• TASK DETAILS: Every line from the top of the records through the line containing "Given: Tap the add friend icon" should be retyped exactly; the pictures should not.

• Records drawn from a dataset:

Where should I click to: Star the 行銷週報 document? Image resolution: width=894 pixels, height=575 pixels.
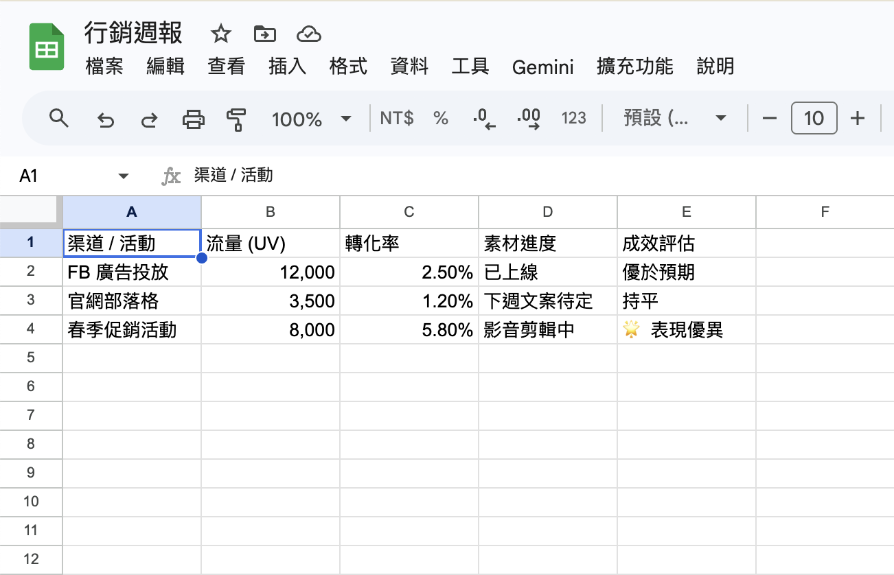220,33
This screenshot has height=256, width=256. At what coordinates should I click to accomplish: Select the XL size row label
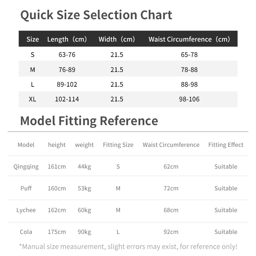pos(33,99)
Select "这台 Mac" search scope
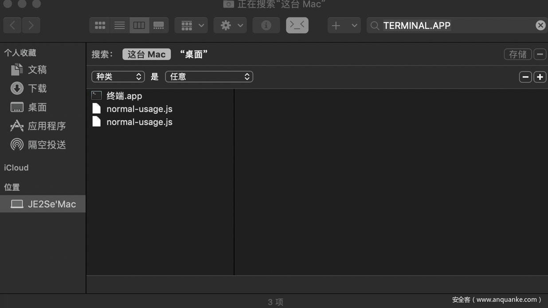 pos(146,54)
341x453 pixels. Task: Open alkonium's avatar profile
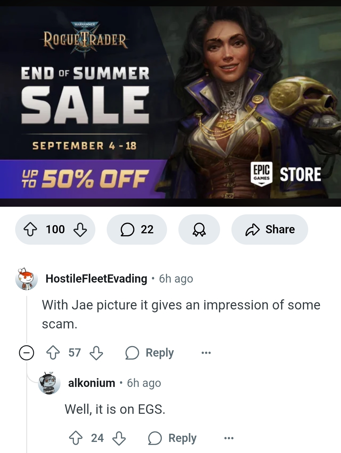pos(49,383)
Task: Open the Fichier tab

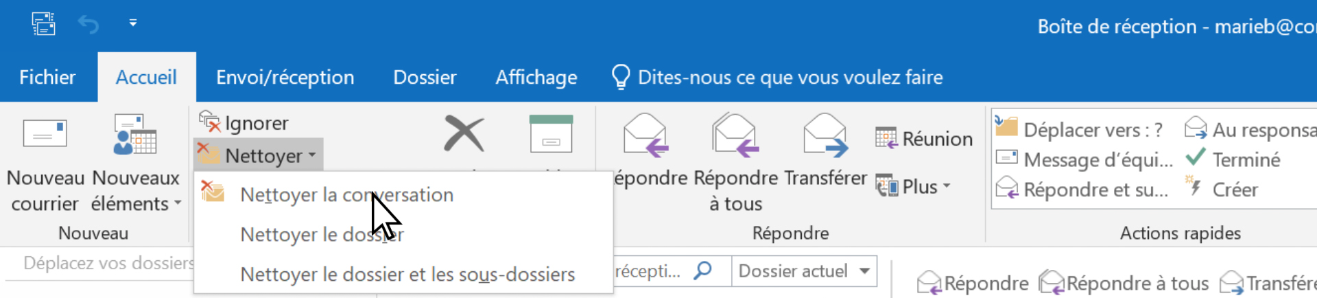Action: pos(47,78)
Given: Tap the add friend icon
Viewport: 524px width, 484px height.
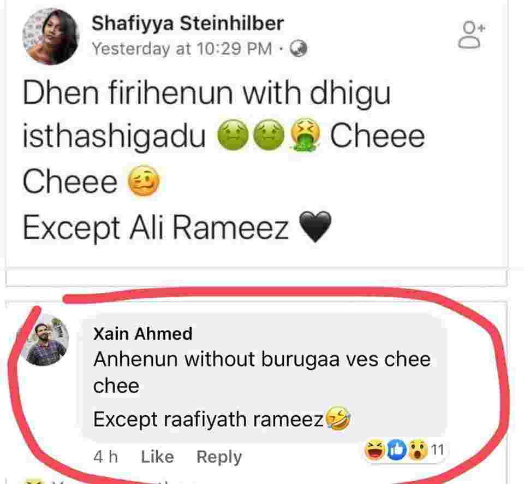Looking at the screenshot, I should coord(472,36).
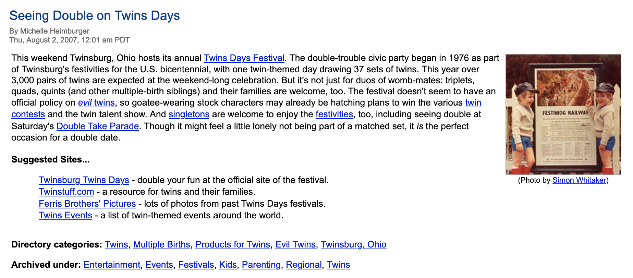Open Simon Whitaker photo credit link
This screenshot has width=633, height=278.
(579, 180)
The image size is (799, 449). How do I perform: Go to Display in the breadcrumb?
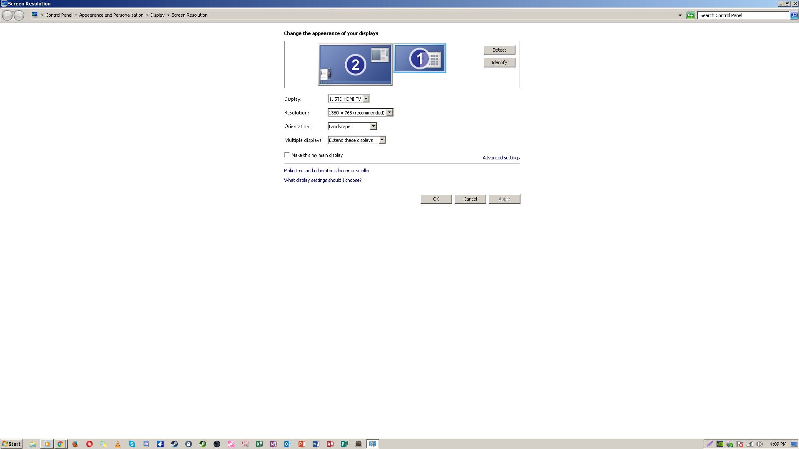pyautogui.click(x=157, y=15)
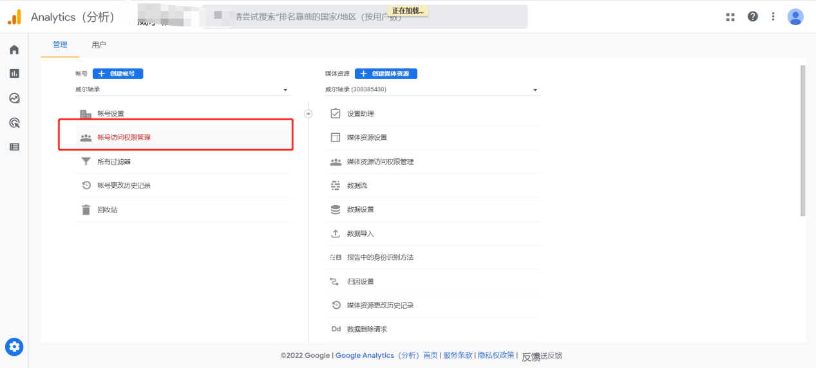
Task: Click the Admin gear icon at bottom left
Action: tap(14, 347)
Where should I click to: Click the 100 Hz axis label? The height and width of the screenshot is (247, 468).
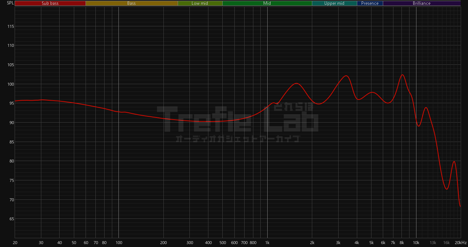point(118,243)
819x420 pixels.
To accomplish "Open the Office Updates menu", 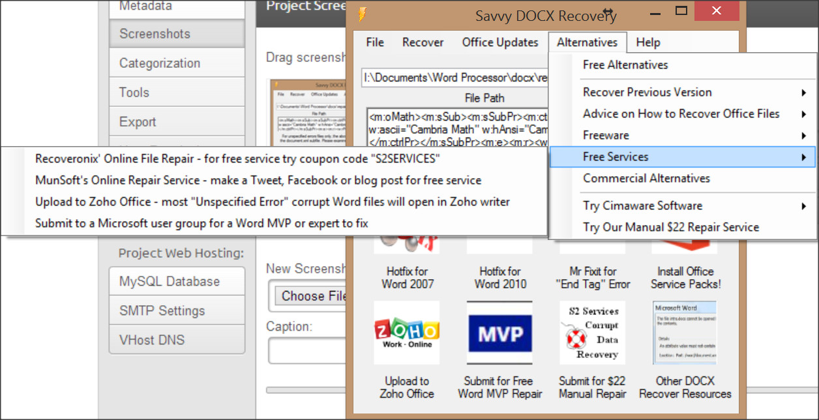I will [500, 42].
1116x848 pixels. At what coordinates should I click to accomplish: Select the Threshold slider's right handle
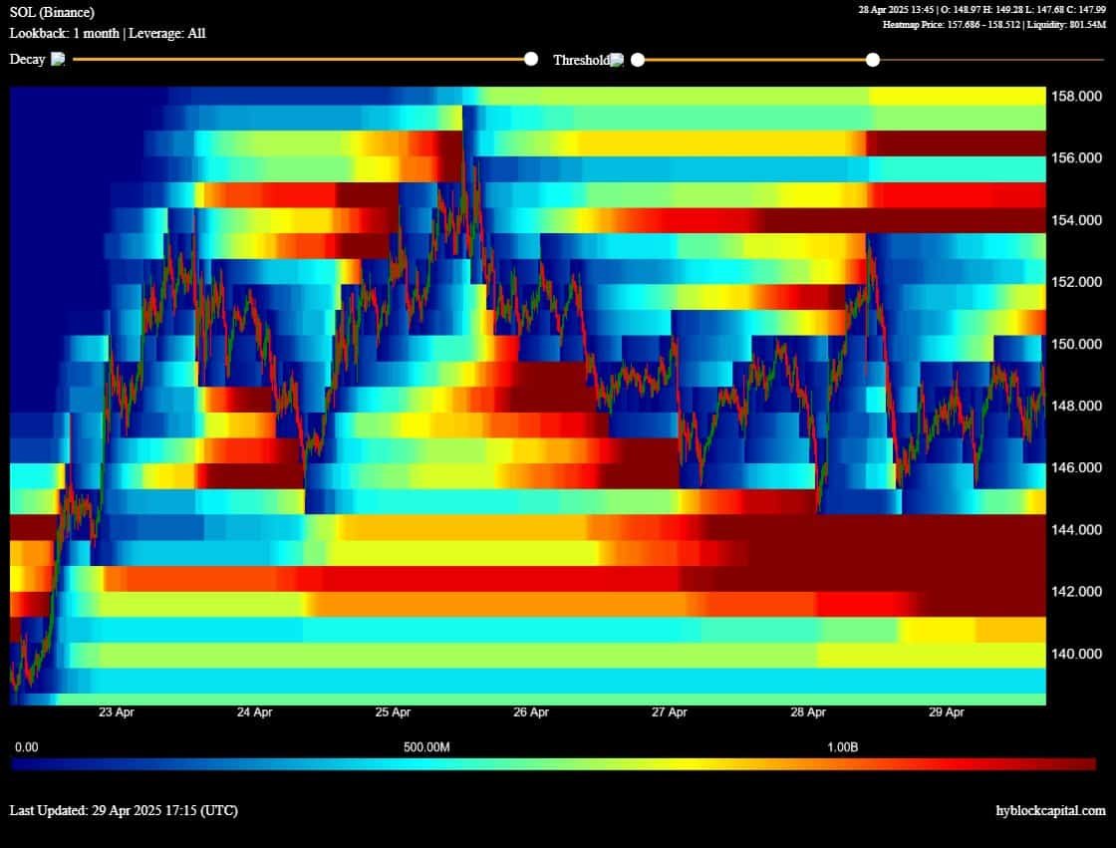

• RESPONSE:
Where should I click to: Star the 行銷週報 document? Image resolution: width=894 pixels, height=575 pixels.
220,33
This screenshot has height=256, width=256. At what coordinates should I click to accomplish: Select the XL size row label
pos(33,99)
Select "这台 Mac" search scope
 pos(146,54)
341x453 pixels. Task: Open alkonium's avatar profile
pos(49,383)
Task: Open the Fichier tab

Action: pos(47,78)
Given: Tap the add friend icon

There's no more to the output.